In Sachen Gleichberechtigung der Geschlechter hinkt Thailand westlicher Auffassung um Jahrhunderte hinterher. Hierzulande regiert der Chauvinismus. Körperliche Misshandlung von Frauen, die im Westen als unzivilisiert und vor allen Dingen auch als ungerechtfertigt verdammt werden würde, gehört hierzulande zur Tagesordnung. Andrew Biggs, Sonntagskolumnist der englischsprachigen Tageszeitung Bangkok Post, analysiert die Situation anhand von zwei Fällen, die vor kurzem für Schlagzeilen sorgten; übersetzt von Thomas Schmid.

Erlauben Sie mir, Ihnen zunächst zwei ähnliche Situationen vorzustellen, die sich in letzter Zeit in Thailand ereignet haben und von der einheimischen Presse berichtet wurden:
Ein Sporttrainer griff ein Mitglied einer Frauen-Sportmannschaft tätlich an und schlug sie vor den Augen des ganzen Teams wiederholt auf den Kopf und die Schultern, nur weil sie angeblich dafür verantwortlich war, dass die Mannschaft ein Spiel verloren hatte.

Ein bekannter Politiker ohrfeigte seine Ehefrau wiederholt so brutal, dass sie schwere Prellungen und Blutergüsse im Gesicht und am Hals davontrug. Die Verletzungen wurden mit Fotos dokumentiert, die durch die einheimischen Medien geisterten.
Als moderner Weltbürger stellt man sich bei diesen beiden Vorfällen sicherlich auf die Seite der Frau und verurteilt das Vorgehen der beiden Männer. Wir streben danach, als zivilisierte, vorwärts blickende Zeitgenossen zu gelten. In einer zivilisierten, vorwärts denkenden Gesellschaft ist einfach kein Platz für Gewalt gegen Frauen.

Aber was würden Sie nun sagen, wenn ich Ihnen erzählte, dass in beiden Fällen die allgemeine thailändische Gesellschaft sich nicht auf die Seite der betreffenden Frauen stellte? Was würden Sie denken, wenn Sie erführen, dass der generelle Konsensus in beiden Fällen war, dass die beiden Frauen lediglich erhielten, was sie verdienten? Im zweiten Fall wurde der Mann von mindestens einem seiner Zeitgenossen sogar noch gelobt, nachdem es herausgekommen war, was er getan hatte!

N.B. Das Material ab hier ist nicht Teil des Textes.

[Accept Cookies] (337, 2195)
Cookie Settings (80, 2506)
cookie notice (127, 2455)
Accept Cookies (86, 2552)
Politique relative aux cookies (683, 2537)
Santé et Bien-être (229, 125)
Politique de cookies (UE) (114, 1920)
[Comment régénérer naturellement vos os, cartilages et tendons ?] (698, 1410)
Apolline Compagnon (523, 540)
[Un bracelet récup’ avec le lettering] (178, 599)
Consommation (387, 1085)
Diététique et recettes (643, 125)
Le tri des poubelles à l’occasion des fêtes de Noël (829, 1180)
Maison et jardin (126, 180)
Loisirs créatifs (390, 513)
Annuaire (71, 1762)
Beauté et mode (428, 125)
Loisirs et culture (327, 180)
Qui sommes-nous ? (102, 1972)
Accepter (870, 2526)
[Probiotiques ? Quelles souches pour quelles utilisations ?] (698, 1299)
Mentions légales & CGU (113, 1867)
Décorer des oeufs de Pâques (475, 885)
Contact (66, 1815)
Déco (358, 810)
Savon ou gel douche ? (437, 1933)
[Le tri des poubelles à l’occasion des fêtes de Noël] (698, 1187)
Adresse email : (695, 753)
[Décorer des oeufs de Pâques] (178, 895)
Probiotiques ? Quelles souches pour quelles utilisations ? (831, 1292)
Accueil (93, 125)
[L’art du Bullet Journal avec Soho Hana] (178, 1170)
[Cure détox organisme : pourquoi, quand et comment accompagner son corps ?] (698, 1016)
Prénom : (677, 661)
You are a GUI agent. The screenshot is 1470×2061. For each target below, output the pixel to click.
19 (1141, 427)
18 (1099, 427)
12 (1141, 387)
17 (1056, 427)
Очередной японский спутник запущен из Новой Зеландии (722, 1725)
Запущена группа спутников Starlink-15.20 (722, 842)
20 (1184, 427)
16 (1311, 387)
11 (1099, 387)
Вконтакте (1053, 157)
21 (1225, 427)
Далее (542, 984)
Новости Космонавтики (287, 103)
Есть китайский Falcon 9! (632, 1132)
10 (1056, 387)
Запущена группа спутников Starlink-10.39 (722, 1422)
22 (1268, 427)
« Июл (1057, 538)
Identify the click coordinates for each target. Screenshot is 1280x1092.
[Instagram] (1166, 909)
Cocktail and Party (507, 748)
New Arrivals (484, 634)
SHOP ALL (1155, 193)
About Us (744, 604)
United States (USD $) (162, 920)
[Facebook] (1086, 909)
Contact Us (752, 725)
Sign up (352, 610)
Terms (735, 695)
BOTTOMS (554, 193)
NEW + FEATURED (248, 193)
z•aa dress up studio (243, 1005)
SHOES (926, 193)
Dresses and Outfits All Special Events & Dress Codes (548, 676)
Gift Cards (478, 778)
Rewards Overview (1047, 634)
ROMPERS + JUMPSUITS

Ich selber entstamme einer Gesellschaft, in der Macho-Gehabe und Akte mutwilliger Gewalt hoch im Kurs stehen, besonders nach mehreren Flaschen Bier. Dennoch impft meine Gesellschaft Mitbürgern bereits von Kindesbeinen an das Mantra „Eine Frau darf niemals geschlagen werden!“ ein.

Klar, auch uns Australiern rutscht schon einmal die Hand aus und wir schlagen unsere Frauen. Fast immer geschieht das im Rahmen häuslicher Auseinandersetzungen. Als ich noch ein Jungjournalist war, musste ich oft auch an Feiertagen arbeiten. Die allermeisten Nachrichten, die an solchen arbeitsfreien Tagen eingingen, drehten sich um Fälle häuslicher Gewalt. Ostern, Weihnachten, der Geburtstag von [Australiens Staatsoberhaupt] Königin Elizabeth II: Wann immer Familien praktisch dazu gezwungen waren, Zeit miteinander zu verbringen, trudelten in unserer Redaktion fast ausschließlich Nachrichten häuslicher Gewalt ein.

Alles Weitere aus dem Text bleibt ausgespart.